Affects: 5.3.6


I would like to create a URL that uses path parameters, such as /foo/{fooId}/details. Any characters with special meaning in fooId such as / will need URL escaping in such context.

I had expected that UriComponents with the expand() method would do that escaping for me, but it does not:

    @Test
    public void testUriComponentsPathVariableEscaping() {
        String url = UriComponentsBuilder.newInstance()
            .path("/foo/{fooId}/details")
            .build()
            .expand("x/y")
            .toUriString();
        assertThat(url).isEqualTo("/foo/x%2Fy/details");
    }
...
org.opentest4j.AssertionFailedError: 
expected: "/foo/x%2Fy/details"
but was : "/foo/x/y/details"

I notice that "/" is indeed listed as not "allowed" in org.springframework.web.util.HierarchicalUriComponents.Type#PATH, so something is being lost in the long path between expand and there.

I am using org.springframework:spring-web:5.3.6

Thanks,

Rich

Comment From: rstoyanchev

Thanks for getting in touch, but it feels like this is a question that would be better suited to Stack Overflow.
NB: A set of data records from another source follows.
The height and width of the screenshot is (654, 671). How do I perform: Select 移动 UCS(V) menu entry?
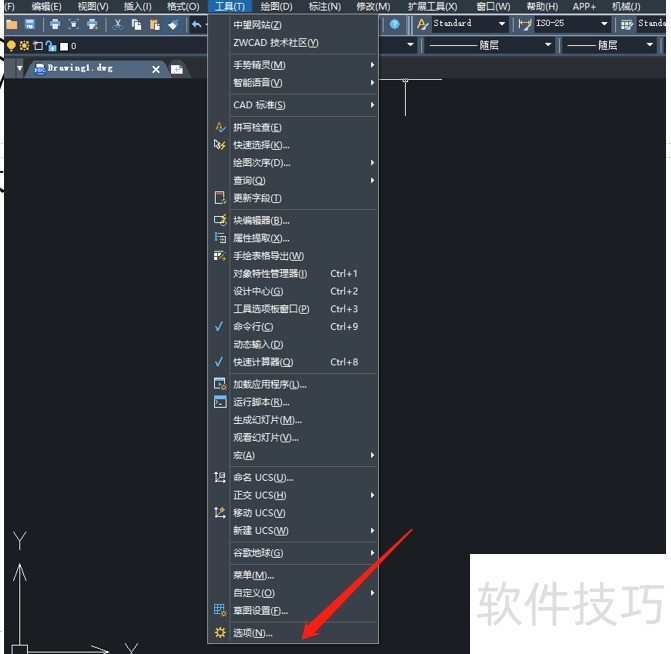tap(259, 513)
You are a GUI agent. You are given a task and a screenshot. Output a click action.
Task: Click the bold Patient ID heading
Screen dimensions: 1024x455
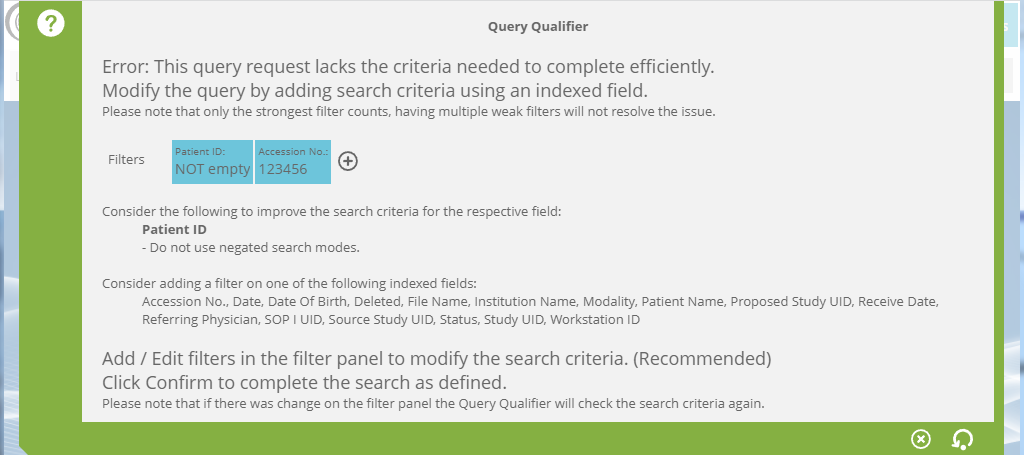(x=174, y=229)
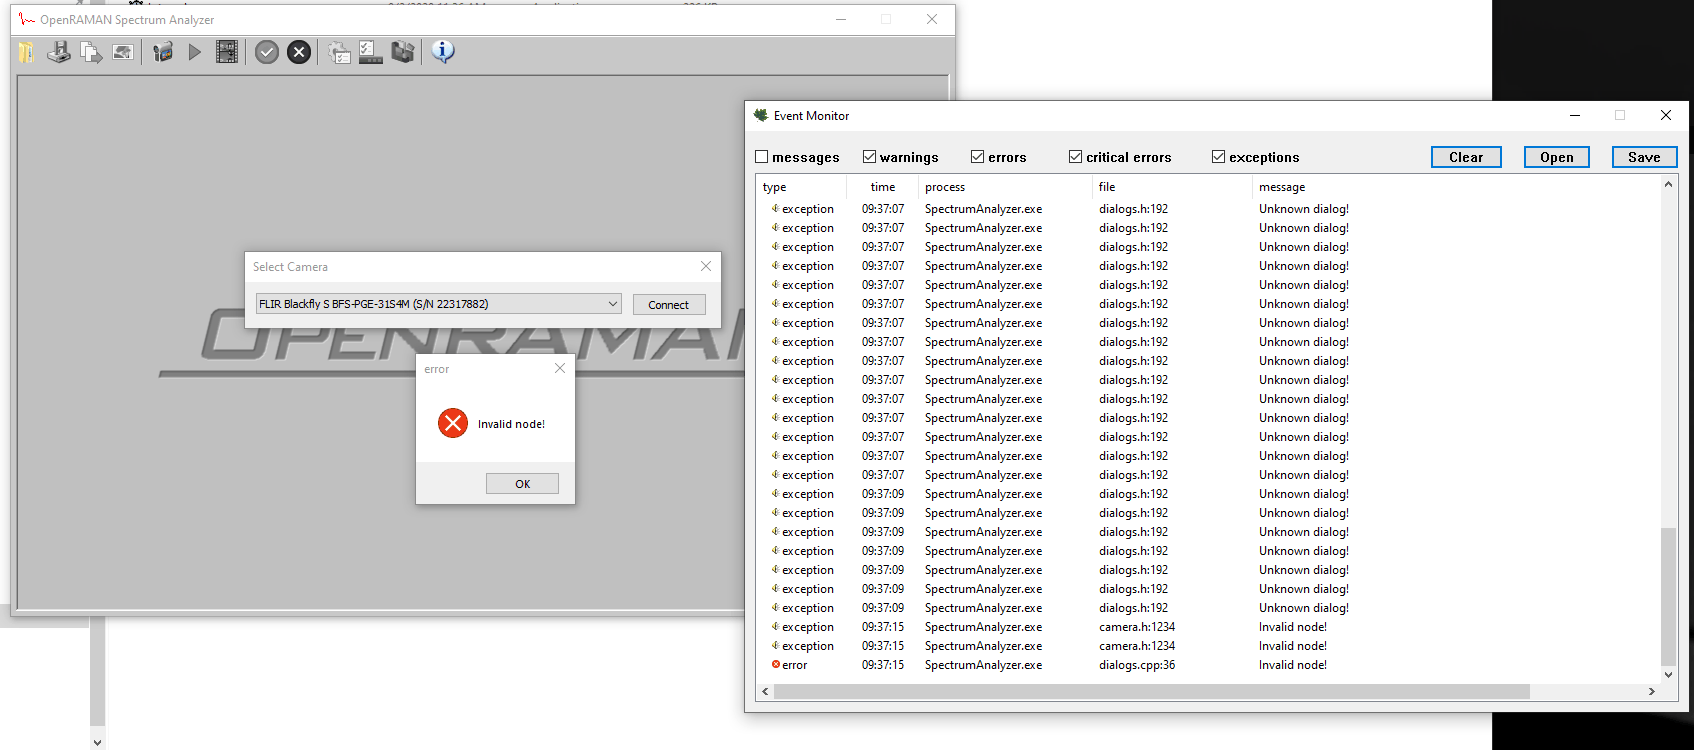
Task: Click the film strip toolbar icon
Action: [x=227, y=52]
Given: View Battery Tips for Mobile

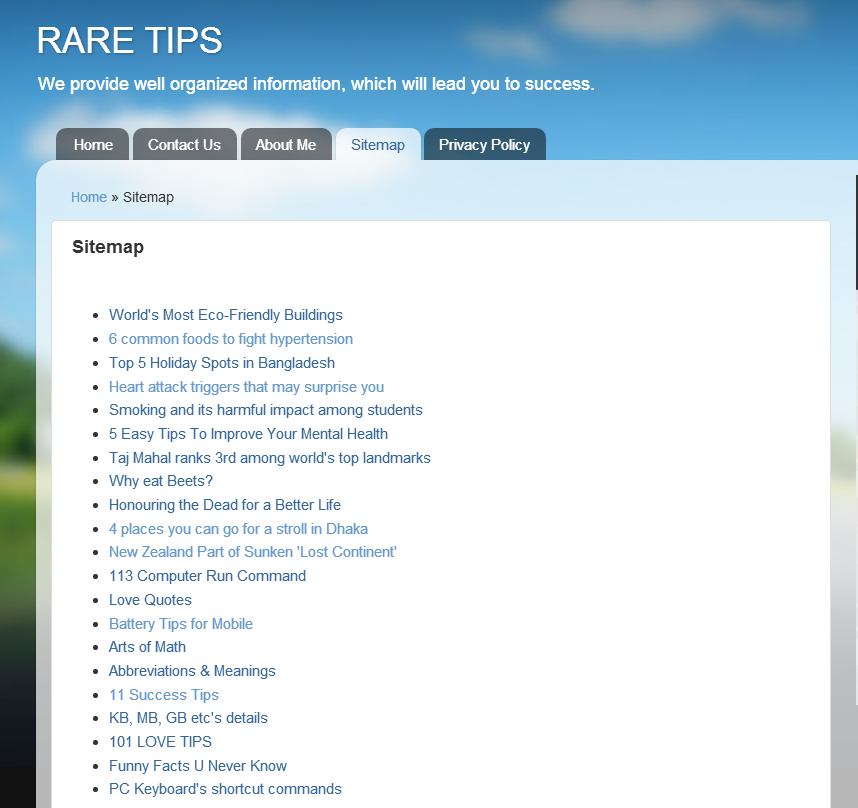Looking at the screenshot, I should (x=181, y=623).
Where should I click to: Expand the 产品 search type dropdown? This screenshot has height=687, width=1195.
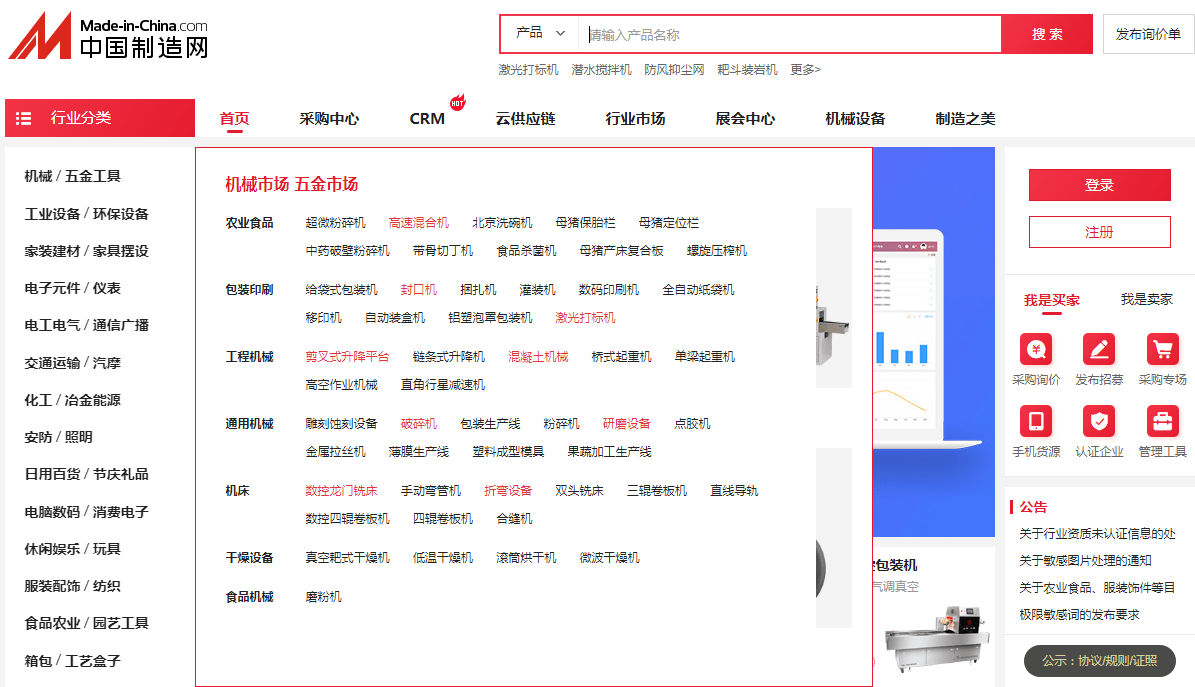pyautogui.click(x=540, y=34)
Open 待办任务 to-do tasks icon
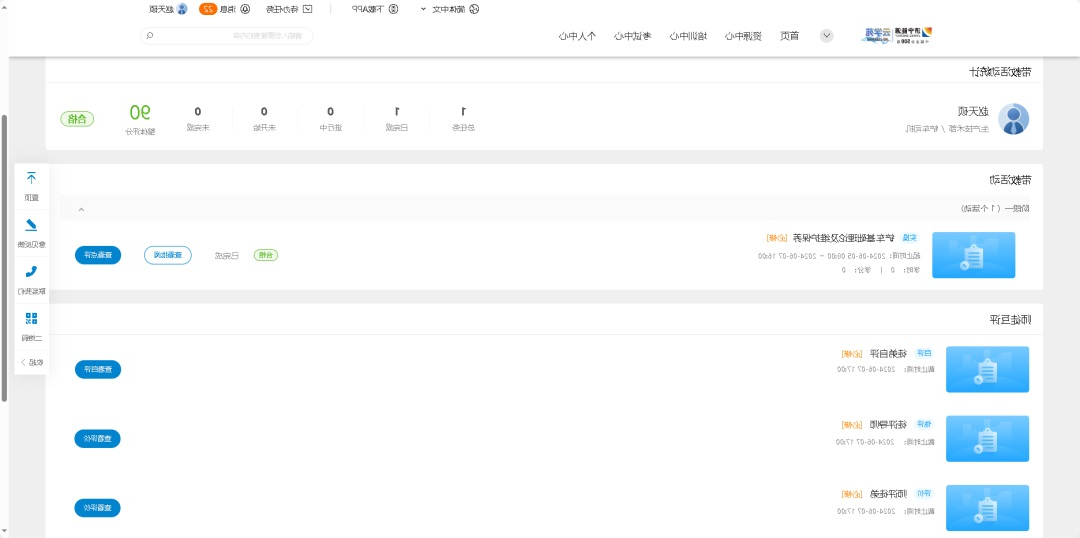Viewport: 1080px width, 538px height. click(308, 8)
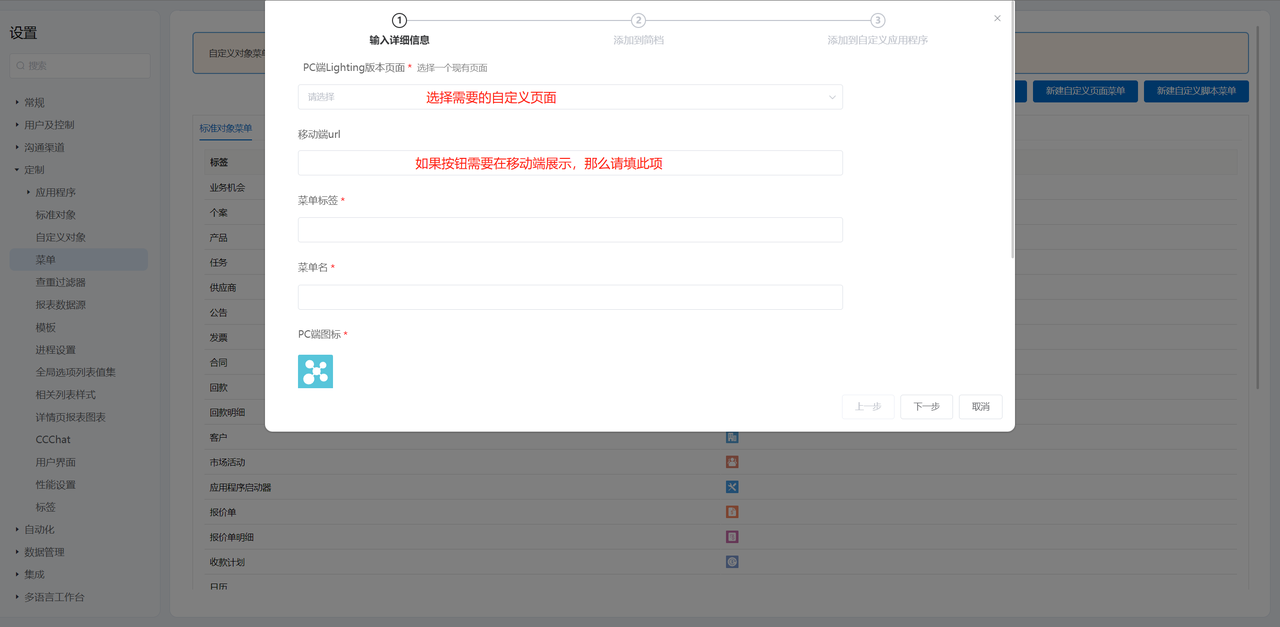
Task: Focus the 菜单标签 input field
Action: [570, 230]
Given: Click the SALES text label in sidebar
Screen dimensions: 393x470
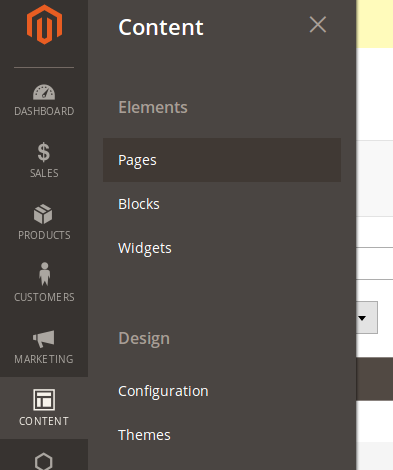Looking at the screenshot, I should pyautogui.click(x=44, y=173).
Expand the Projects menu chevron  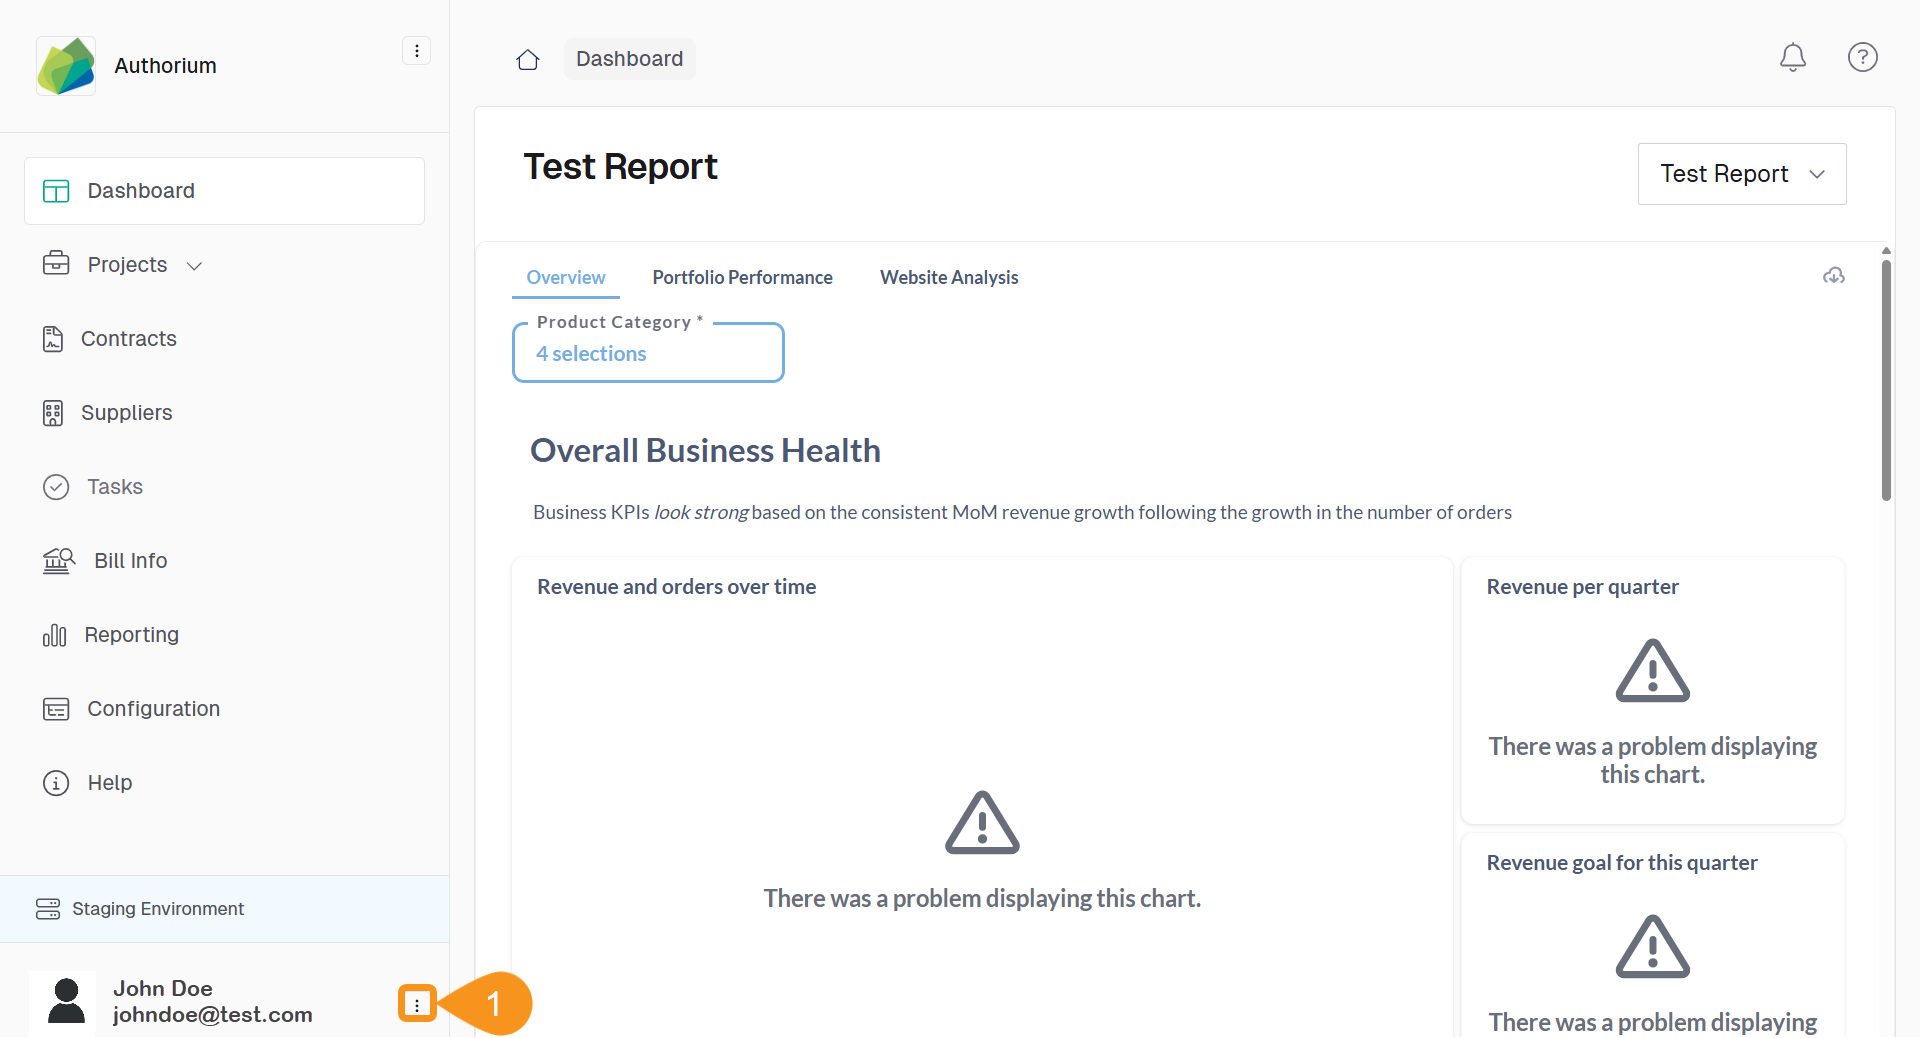point(195,266)
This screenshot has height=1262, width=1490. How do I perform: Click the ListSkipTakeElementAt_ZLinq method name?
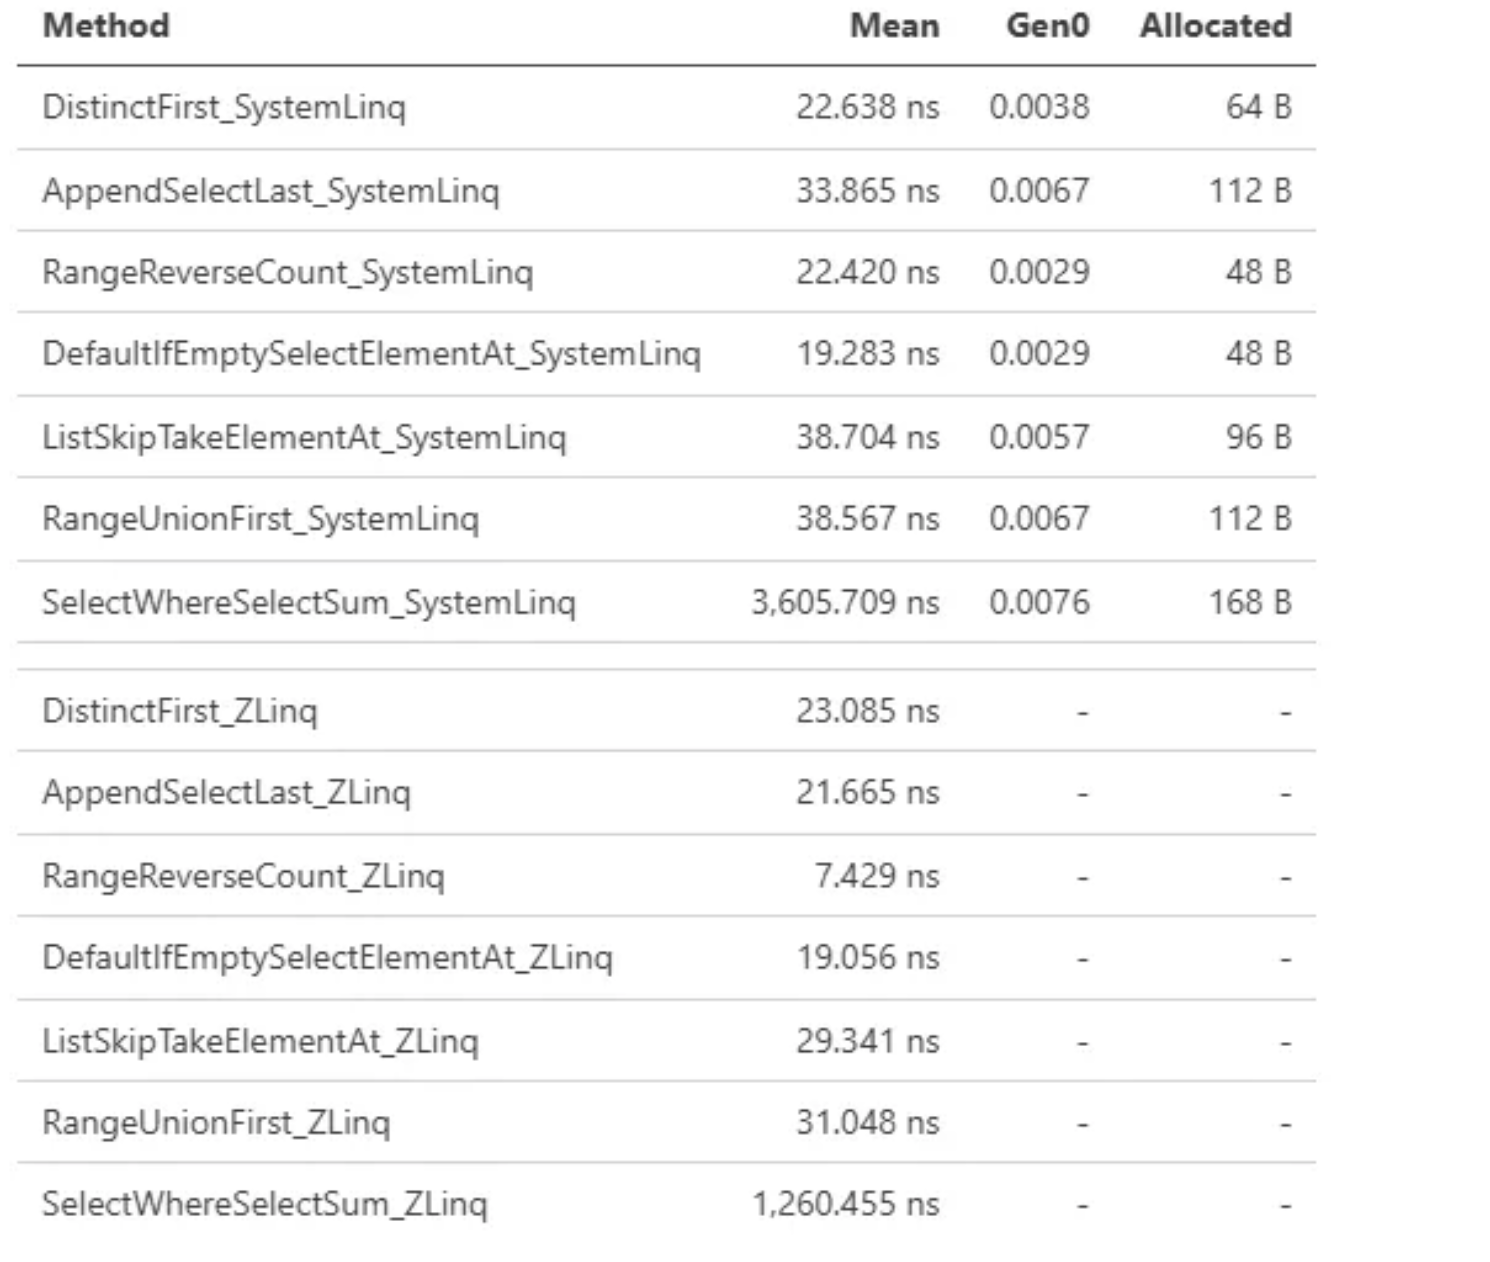[260, 1041]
As mentioned in the guidelines for contributing, we prefer to use the issue tracker only for bugs and enhancements. Feel free to update this issue with a link to the re-posted question (so that other people can find it) or add some more details if you feel this is a genuine bug.

As an aside, expand and encode are two independent steps. Please, review the documentation.

Comment From: RichardBradley

Thanks for your reply.

This was not intended as a question, but as a bug report. I think you are right that this is working as designed though, sorry.

It seems that

UriComponentsBuilder.newInstance()
            .path("/foo/{fooId}/details")
            .build("x/y");

will correctly escape variables, but my previous attempt:

UriComponentsBuilder.newInstance()
            .path("/foo/{fooId}/details")
            .build()
            .expand("x/y")
            .toUriString();

does not, as the docs state "for historic reasons and for backwards compatibility". This is alarming to me as the two do not appear to request different escaping rules.

I had carefully read the docs, but apparently not carefully enough. I think I will avoid this helper class and use String.format with explicit escaping instead.

Comment From: rstoyanchev

The difference is that the end result is a URI in one case, which brings in encoding as an implicit step. The end result of the other is a String and the Javadoc on toUriString indicates that it is a simple concatenation, without encoding.

Comment From: RichardBradley

Thanks.

In my opinion it is clearly a bug for a library to have a method "toUriString" which returns an invalid URI string because it fails to correctly escape some URI components, but I understand that this currently needs preserving for backwards compatibility.